═════ Document passage
Basic vector implementation

Let's have a look at what a basic vector implementation might look like.

We'll make some simplifications.

In particular we'll avoid adding any iterator classes and just use index values or raw pointers to elements for iteration. But we'll also ignore things like exceptions. (As with a lot of other game development code PathEngine doesn't throw or handle exceptions.) And we'll stick to C++03 for backwards compatibility.

Let's start with the following:

#include <string.h>
#include <stdlib.h>
#include <new>

template <class T>
class cVector
{
public:
    typedef typename std::size_t size_type;
private:
    size_type _size;
    size_type _capacity;
    T* _data;

    static T*
    allocate(size_type size)
    {
        return static_cast<T*>(malloc(sizeof(T) * size));
    }
    static void
    copyRange(T* begin, T* end, T* dest)
    {
        while(begin != end)
        {
            new((void*)dest) T(*begin);
            ++begin;
            ++dest;
        }
    }
    static void
    deleteRange(T* begin, T* end)
    {
        while(begin != end)
        {
            begin->~T();
            ++begin;
        }
    }

public:
    typedef T* iterator;
    typedef T value_type;

    cVector()
    {
        _size = 0;
        _capacity = 0;
        _data = 0;
    }
    ~cVector()
    {
        deleteRange(_data, _data + _size);
        free(_data);
    }

    // needs some other constructors
    // size(), empty() and a bunch of other methods!

    void
    push_back(const T& value)
    {
        if(_size != _capacity)
        {
            new((void*)(_data + _size)) T(value);
            ++_size;
            return;
        }
        size_type newCapacity = _capacity ? _capacity * 2 : 1;
        T* newData = allocate(newCapacity);
        copyRange(_data, _data + _size, newData);
        new((void*)(newData + _size)) T(value);
        deleteRange(_data, _data + _size);
        free(_data);
        _data = newData;
        _capacity = newCapacity;
        ++_size;
    }
    T&
    operator[](size_type index)
    {
        return _data[index];
    }
    const T&
    operator[](size_type index) const
    {
        return _data[index];
    }
    T*
    begin() const
    {
        return _data;
    }
    T*
    end() const
    {
        return _data + _size;
    }
};

This misses out a lot of the vector interface, obviously, but still manages to give us what are arguably the key benefits of STL style vectors, amortized constant time push back and automatic buffer memory management, in quite a small amount of code.

Note that we can continue using a load of other stuff from the standard library (such as sort algorithms), because of the way STL design decouples algorithms from actual container implementations through the iterators concept. Raw pointers into our vector buffer meet same the requirements for random access iterators as the iterators returned by std::vector.

The code is pretty straightforward, but with one slightly tricky aspect being placement new. This is kind of fundamental to vector containers, and so it's important to understand a bit about what's going on here.

We're using malloc and free for underlying buffer allocation, with constructor and destructor calls invoked separately from actual memory allocation. The call to new((void*)dest) T(*begin) constructs an object of type T at the (already allocated) memory location pointed to by dest, using T's copy constructor with argument *begin. The call to begin->~T() calls T's destructor without freeing the underlying memory.
══════════
═════ Information provided
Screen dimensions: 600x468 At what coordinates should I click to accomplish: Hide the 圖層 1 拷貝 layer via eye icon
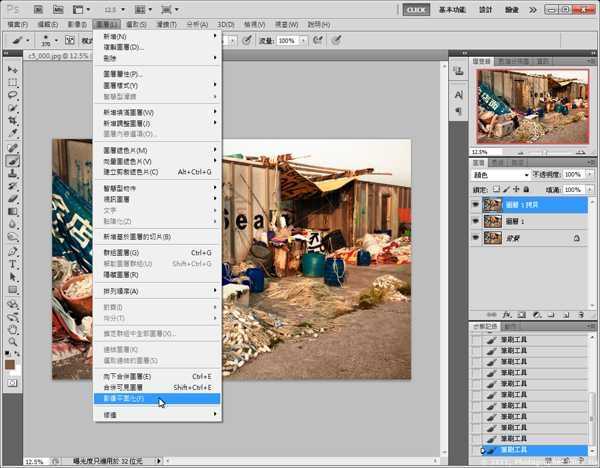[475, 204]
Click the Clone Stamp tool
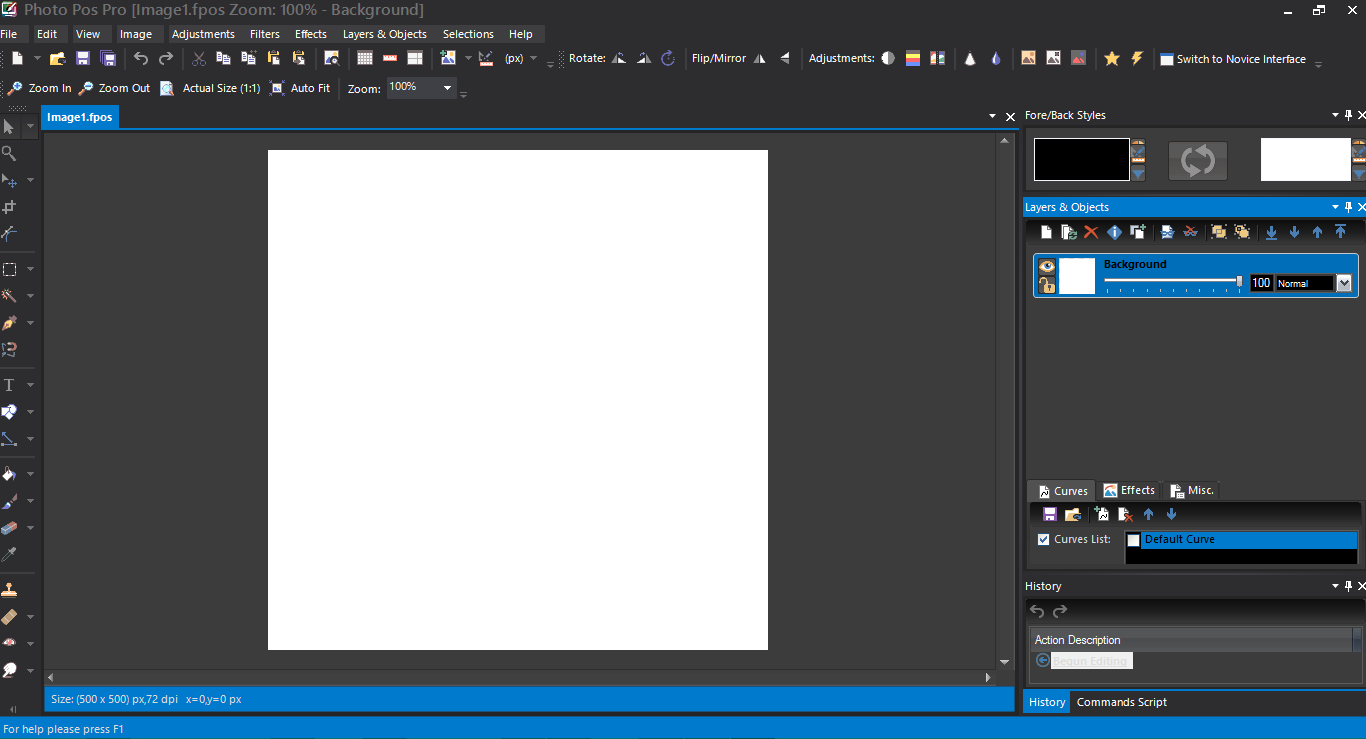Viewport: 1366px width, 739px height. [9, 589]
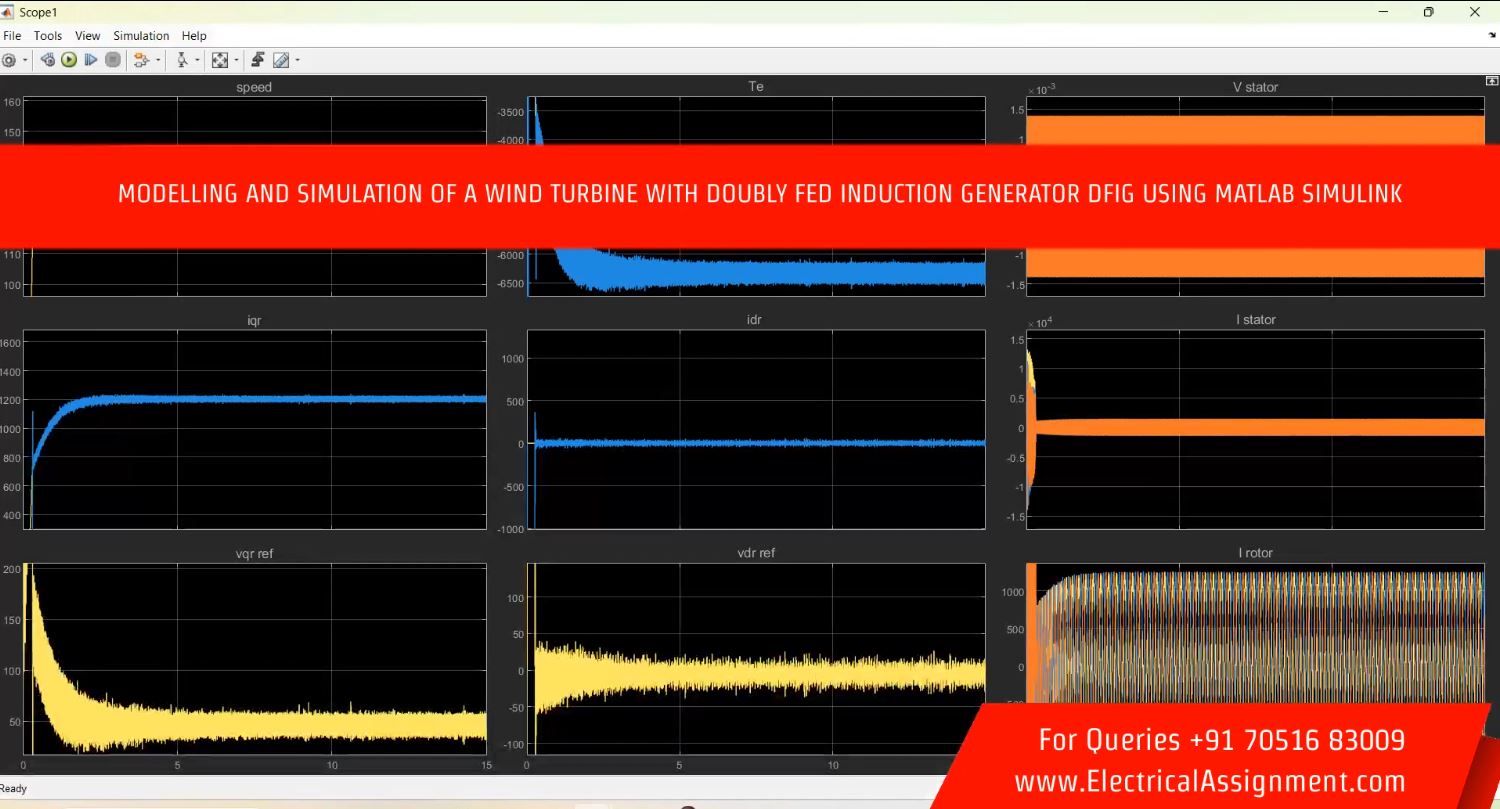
══════════
◆ What this task involves:
Write the next part of the passage on the basic vector implementation, picking up right after its final sentence. You can set the material aside; it plays no part here.

◆ Answer to this task:
Malloc and free will do for now, but I'll look at customising the underlying memory allocation methods in my next article.

A lot of stuff like size(), empty(), front(), back() has been omitted to save space, but can be added easily enough.

Doing it yourself

So far it's unlikely that this code will actually give us any speedups over standard library versions, at least in release builds, but there are already some interesting implications and potential advantages of 'doing it yourself' like this:

  • We can control exact container semantics, independent of compiler version
  • The code is simpler and easier to understand
  • All of the code is available to us
  • It can work out faster in debug builds
  • There are very minimal dependencies

Knowing exactly what semantics will be applied for underlying buffer allocation can be important in order to use vectors appropriately, for example it is nice to know for sure if calling clear() will free the underlying buffer (as discussed in this previous post).

If you step into the push_back operation of your standard library vector implementation in a debugger, you'll probably find this goes through a bunch of cryptically named template methods, which may then also end up with some calls to standard library binary components (for which source may not be available). It's not so easy to understand what's going on, and although this should all get optimised out in release builds, debug builds are obliged to actually perform each of these calls (so that everything makes sense in the debugger).

And the vector implementation in your standard library also probably depends on a bunch of other stuff, with the vector header pulling in a bunch of other headers. In many situations we can depend on the C++ standard library being available, and working correctly, but in some cases this may not be the case, and extra dependencies may be an issue. A case in point was with the Android NDK, particularly in early versions, where C++ standard library support was limited and it wasn't possible to depend on all of this working completely.

But besides the above points I think that although it's great just to be able to have a look under the hood, understand a bit about how this stuff works, or can work, and dispel some of the mystery that can otherwise shroud some of our standard library invocations!

Reinventing the wheel

There are a lot of reasons, conversely why not to do something like this. We're told not to 'reinvent the wheel' and this is pretty good general advice.

Standard vector implementations get a lot of testing, and there may be non-obvious corner cases or tricky situations, which we don't consider, but which are handled correctly by std::vector.

A vector implementation written by your compiler vendor may take advantage of compiler specifics, or otherwise work together with the compiler to get better performance than an implementation written in generic C++.

Cutting stuff out of the vector interface means that some standard vector based code won't work, and other semantic differences from std::vector can be a potential source of confusion.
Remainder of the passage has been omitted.